Adam Moir
INSIGHT 27/10/2020

Aurum’s Quarterly Review – Q3 2020

Adam Moir Product Specialist

Aurum’s discretionary portfolios enjoyed another strong quarter. Performance for Q3 2020 ranged from +2.7% to +4.2%, to bring year to date returns from +5.6% to +9.1%.

Q3 saw positive developments in a number of COVID-19 vaccination trials, cooling of US-China trade tensions, and Jerome Powell’s announcement of a more flexible approach to the Federal Reserve’s inflation targeting at the annual Jackson Hole symposium. This supported risk-on sentiment for most of the summer until renewed concerns about rising COVID-19 cases saw sentiment shift early in September. Markets quickly fell back, while volatility ticked up sharply and by the end of the quarter, many countries had re-implemented certain social distancing measures.

All underlying hedge fund strategies were positive for the quarter, with Aurum’s underlying multi-strategy funds leading the way. Fundamental equity market neutral platforms benefitted from high levels of stock dispersion, which provided PMs with a fertile opportunity-set. Technology, Healthcare and Industrials teams were the strongest performers and it was encouraging to see gains held through September; high-quality risk management, idea velocity and diversification are all key characteristics of the fundamental equity platforms at multi-strategy funds in the Aurum portfolios. Elsewhere, merger arbitrage, volatility arbitrage, commodities and fixed income relative value strategies also contributed.

Following a sharp rebound in Q2, systematic strategies had another strong quarter as the elevated level of volatility supported a both statistical arbitrage and short term futures strategies. Aurum’s focus on investing in esoteric systematic strategies helped buck negative trends when compared to more traditional systematic strategies, which typically struggled in September.

Macro strategy performance was positive. Directional macro strategies benefited from long equity index, short dollar, long euro and convergence between core and periphery bond positioning early on in the quarter, however, gains were pared in September. Curve steepening positions in the US and the UK were profitable in August. In commodities, long silver positioning added to gains as the metal rose sharply (+60% QTD at peak) in August before giving half of these gains back by the end of the quarter. Funds with an emerging market bias underperformed as risk off sentiment towards the end of the quarter weighed on returns.

Event driven strategies had a strong quarter, generating returns from a number of idiosyncratic opportunities. This was particularly notable in September when markets had struggled more widely. Positioning in SPACs has been profitable for Aurum’s underlying event driven strategies, many of which were trading at a discount of up to 7% in March. While these discounts have mostly been realised since, the increasingly popularity as a way for private companies to go public has provided a number of attractive exit opportunities. Elsewhere, a number of merger deals in Europe overcame significant hurdles and neared completion, while index rebalancing trading was also profitable.

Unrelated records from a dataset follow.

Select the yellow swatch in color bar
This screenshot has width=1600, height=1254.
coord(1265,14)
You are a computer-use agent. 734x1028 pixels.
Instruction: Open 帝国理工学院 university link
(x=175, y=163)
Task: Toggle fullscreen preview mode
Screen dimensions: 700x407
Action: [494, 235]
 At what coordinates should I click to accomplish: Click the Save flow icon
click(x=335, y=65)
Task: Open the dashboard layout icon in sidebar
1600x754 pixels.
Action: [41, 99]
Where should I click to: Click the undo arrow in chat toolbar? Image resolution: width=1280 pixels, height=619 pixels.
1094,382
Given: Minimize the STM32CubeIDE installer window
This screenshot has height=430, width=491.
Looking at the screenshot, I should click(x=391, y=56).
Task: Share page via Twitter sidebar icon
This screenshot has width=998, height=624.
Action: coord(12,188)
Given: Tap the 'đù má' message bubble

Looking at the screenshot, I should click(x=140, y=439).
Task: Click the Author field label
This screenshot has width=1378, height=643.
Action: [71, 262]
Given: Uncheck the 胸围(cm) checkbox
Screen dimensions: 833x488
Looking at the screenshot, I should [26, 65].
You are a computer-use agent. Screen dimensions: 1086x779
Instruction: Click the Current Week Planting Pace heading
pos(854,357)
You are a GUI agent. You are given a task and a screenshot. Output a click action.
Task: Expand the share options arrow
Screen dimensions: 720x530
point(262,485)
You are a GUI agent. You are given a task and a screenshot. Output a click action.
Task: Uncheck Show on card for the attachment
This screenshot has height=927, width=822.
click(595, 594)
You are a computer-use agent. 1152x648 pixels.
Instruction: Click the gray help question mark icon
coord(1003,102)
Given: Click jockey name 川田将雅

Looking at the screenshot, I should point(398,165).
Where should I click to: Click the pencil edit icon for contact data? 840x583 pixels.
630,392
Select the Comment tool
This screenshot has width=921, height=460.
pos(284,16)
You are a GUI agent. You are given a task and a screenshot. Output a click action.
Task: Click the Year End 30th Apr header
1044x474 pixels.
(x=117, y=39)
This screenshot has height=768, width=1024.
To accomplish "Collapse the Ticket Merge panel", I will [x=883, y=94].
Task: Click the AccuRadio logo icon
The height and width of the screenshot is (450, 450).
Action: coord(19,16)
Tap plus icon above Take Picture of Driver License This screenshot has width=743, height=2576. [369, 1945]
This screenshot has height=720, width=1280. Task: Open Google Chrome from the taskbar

Aurum’s underlying equity long/short funds were positive over the quarter, including September having successfully managed the momentum and growth factor rotation into value. Gains were driven from long consumer cyclical and technology sectors, while Asia-focused managers successfully navigated the surprise resignation of Japanese Prime Minister, Shinzo Abe.

Aurum’s portfolio construction continues to play an important role in generating consistent returns for our clients. September was a reminder of how quickly investor sentiment can change – and ensuring portfolios have a market neutral or a variable bias, helped protect capital during that period, while diversification across strategies added to returns. With the US election on the horizon, Aurum believes its discretionary portfolios are well-positioned to successfully navigate the end of 2020 and beyond.